— Activity —
Below are the records; copy exactly the stretch from the line containing "zánět dásní (77, 1003)" through the line containing "Ahora! (31, 1210)", both ends included, and nothing else.

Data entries
= Beginning of Section =

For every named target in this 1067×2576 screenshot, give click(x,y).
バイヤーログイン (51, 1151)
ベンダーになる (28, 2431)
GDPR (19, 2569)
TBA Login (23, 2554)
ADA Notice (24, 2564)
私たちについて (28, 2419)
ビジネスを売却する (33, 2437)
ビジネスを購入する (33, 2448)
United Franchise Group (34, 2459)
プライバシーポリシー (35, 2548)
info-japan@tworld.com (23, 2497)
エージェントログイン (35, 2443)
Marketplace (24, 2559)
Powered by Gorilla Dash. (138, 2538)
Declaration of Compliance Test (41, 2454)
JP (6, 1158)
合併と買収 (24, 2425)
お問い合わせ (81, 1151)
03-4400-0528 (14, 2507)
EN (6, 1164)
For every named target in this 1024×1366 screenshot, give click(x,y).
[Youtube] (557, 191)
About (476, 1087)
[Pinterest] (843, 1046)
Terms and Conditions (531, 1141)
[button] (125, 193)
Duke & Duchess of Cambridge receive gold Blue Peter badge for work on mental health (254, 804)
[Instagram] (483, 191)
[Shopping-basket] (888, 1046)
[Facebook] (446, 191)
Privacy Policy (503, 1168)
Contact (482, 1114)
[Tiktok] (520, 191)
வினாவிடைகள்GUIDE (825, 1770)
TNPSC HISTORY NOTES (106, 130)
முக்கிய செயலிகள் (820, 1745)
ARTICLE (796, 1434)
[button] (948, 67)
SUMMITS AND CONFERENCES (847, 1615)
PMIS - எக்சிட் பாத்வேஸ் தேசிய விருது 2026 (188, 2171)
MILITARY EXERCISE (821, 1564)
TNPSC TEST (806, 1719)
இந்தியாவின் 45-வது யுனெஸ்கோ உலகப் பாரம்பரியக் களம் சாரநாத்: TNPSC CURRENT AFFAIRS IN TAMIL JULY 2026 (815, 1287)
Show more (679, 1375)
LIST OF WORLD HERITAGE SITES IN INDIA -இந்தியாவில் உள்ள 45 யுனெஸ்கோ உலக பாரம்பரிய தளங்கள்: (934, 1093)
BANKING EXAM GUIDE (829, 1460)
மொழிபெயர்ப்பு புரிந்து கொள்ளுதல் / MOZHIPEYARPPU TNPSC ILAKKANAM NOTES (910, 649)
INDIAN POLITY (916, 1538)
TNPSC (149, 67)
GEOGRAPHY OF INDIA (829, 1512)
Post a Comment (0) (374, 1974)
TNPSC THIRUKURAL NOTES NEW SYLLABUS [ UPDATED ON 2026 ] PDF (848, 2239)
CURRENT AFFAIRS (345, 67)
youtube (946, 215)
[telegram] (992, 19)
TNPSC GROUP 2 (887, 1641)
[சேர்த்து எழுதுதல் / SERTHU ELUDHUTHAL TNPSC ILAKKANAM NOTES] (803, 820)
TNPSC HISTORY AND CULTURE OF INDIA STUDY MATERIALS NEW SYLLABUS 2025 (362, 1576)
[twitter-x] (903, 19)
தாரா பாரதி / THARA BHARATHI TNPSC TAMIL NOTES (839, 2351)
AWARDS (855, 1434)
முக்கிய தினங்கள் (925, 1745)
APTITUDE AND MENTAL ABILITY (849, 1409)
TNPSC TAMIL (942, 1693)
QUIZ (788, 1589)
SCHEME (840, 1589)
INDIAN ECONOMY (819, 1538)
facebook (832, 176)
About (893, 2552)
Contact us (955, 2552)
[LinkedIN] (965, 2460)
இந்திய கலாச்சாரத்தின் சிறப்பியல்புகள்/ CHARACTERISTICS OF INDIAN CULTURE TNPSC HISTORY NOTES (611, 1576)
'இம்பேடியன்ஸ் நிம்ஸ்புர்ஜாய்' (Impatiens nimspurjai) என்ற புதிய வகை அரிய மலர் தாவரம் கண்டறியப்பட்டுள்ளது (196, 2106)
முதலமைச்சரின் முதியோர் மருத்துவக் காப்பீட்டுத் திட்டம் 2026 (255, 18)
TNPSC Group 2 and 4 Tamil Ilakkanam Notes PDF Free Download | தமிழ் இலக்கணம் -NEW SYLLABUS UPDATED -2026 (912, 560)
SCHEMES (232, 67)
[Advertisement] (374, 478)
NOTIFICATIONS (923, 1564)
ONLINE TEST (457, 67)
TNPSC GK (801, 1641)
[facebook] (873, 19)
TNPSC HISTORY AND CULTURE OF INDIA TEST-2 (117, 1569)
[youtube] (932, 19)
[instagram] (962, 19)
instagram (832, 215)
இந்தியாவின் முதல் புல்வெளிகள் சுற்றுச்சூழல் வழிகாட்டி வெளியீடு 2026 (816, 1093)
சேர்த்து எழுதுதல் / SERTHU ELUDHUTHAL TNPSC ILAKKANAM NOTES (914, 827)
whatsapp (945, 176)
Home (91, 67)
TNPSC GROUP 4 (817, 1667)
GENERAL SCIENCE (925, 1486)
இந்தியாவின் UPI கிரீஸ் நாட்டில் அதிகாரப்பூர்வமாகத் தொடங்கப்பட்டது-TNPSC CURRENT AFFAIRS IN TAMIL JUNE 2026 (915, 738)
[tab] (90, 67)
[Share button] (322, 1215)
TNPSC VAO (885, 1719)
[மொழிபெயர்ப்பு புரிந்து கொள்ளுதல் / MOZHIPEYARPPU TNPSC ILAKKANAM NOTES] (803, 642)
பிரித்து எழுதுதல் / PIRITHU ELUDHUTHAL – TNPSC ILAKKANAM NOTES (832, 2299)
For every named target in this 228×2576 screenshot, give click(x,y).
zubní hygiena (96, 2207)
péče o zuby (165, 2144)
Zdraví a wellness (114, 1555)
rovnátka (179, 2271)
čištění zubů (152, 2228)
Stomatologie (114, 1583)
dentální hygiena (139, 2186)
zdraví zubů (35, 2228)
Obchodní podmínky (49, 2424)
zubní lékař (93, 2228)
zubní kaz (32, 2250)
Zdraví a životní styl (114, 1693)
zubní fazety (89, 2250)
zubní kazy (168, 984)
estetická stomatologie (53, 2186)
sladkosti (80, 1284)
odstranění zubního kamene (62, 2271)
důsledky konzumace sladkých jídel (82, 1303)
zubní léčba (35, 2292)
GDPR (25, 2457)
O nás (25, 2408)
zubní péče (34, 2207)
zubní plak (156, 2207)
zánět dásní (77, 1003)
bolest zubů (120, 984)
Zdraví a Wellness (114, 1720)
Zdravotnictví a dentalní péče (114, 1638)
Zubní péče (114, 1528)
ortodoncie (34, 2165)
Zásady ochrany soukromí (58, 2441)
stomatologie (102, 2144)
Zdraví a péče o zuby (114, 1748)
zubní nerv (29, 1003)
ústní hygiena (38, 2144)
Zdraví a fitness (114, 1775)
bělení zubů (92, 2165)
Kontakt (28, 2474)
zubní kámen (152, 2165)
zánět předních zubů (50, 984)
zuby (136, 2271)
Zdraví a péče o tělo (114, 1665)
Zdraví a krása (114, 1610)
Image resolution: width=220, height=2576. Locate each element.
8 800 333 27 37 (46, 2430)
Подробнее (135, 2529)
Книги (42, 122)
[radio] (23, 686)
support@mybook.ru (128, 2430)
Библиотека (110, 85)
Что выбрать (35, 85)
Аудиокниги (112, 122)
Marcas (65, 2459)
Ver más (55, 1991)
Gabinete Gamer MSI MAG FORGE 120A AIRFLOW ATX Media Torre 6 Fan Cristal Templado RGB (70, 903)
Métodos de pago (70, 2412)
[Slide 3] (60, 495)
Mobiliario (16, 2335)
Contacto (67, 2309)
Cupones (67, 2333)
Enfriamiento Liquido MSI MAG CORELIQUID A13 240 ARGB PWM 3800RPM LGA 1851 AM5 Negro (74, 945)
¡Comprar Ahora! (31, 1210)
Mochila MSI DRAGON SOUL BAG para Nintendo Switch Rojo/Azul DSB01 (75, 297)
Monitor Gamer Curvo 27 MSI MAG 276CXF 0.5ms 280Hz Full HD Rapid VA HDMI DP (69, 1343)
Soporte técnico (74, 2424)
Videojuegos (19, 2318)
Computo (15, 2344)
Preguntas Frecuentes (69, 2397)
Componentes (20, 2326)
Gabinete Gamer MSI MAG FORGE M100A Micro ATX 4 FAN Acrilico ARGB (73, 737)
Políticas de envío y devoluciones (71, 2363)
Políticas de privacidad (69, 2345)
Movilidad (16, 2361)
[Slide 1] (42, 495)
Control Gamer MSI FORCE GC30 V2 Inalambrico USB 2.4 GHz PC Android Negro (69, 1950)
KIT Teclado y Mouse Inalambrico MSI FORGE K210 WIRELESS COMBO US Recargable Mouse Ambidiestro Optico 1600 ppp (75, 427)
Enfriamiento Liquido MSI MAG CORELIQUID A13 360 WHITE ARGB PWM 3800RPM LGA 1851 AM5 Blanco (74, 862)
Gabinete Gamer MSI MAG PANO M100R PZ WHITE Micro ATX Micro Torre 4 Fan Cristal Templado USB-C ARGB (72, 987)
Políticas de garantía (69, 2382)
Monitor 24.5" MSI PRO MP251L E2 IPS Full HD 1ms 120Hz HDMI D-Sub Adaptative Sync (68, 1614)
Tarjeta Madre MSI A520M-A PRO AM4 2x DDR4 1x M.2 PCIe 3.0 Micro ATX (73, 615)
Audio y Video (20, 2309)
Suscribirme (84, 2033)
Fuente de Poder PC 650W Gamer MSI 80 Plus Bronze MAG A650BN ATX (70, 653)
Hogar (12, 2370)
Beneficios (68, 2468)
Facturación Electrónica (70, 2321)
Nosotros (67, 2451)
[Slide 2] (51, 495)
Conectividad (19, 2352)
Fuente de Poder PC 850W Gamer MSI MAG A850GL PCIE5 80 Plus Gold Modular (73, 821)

= End of Section =

— Solution to this task —
zánět dásní (77, 1003)
bolest zubů (120, 984)
Zdraví a Wellness (114, 1720)
Zdravotnictví a dentalní péče (114, 1638)
Zubní péče (114, 1528)
ortodoncie (34, 2165)
Zásady ochrany soukromí (58, 2441)
stomatologie (102, 2144)
Zdraví a péče o zuby (114, 1748)
zubní nerv (29, 1003)
ústní hygiena (38, 2144)
Zdraví a fitness (114, 1775)
bělení zubů (92, 2165)
Kontakt (28, 2474)
zubní kámen (152, 2165)
zánět předních zubů (50, 984)
zuby (136, 2271)
Zdraví a péče o tělo (114, 1665)
Zdraví a krása (114, 1610)
Image resolution: width=220, height=2576. Locate each element.
8 800 333 27 37 (46, 2430)
Подробнее (135, 2529)
Книги (42, 122)
[radio] (23, 686)
support@mybook.ru (128, 2430)
Библиотека (110, 85)
Что выбрать (35, 85)
Аудиокниги (112, 122)
Marcas (65, 2459)
Ver más (55, 1991)
Gabinete Gamer MSI MAG FORGE 120A AIRFLOW ATX Media Torre 6 Fan Cristal Templado RGB (70, 903)
Métodos de pago (70, 2412)
[Slide 3] (60, 495)
Mobiliario (16, 2335)
Contacto (67, 2309)
Cupones (67, 2333)
Enfriamiento Liquido MSI MAG CORELIQUID A13 240 ARGB PWM 3800RPM LGA 1851 AM5 Negro (74, 945)
¡Comprar Ahora! (31, 1210)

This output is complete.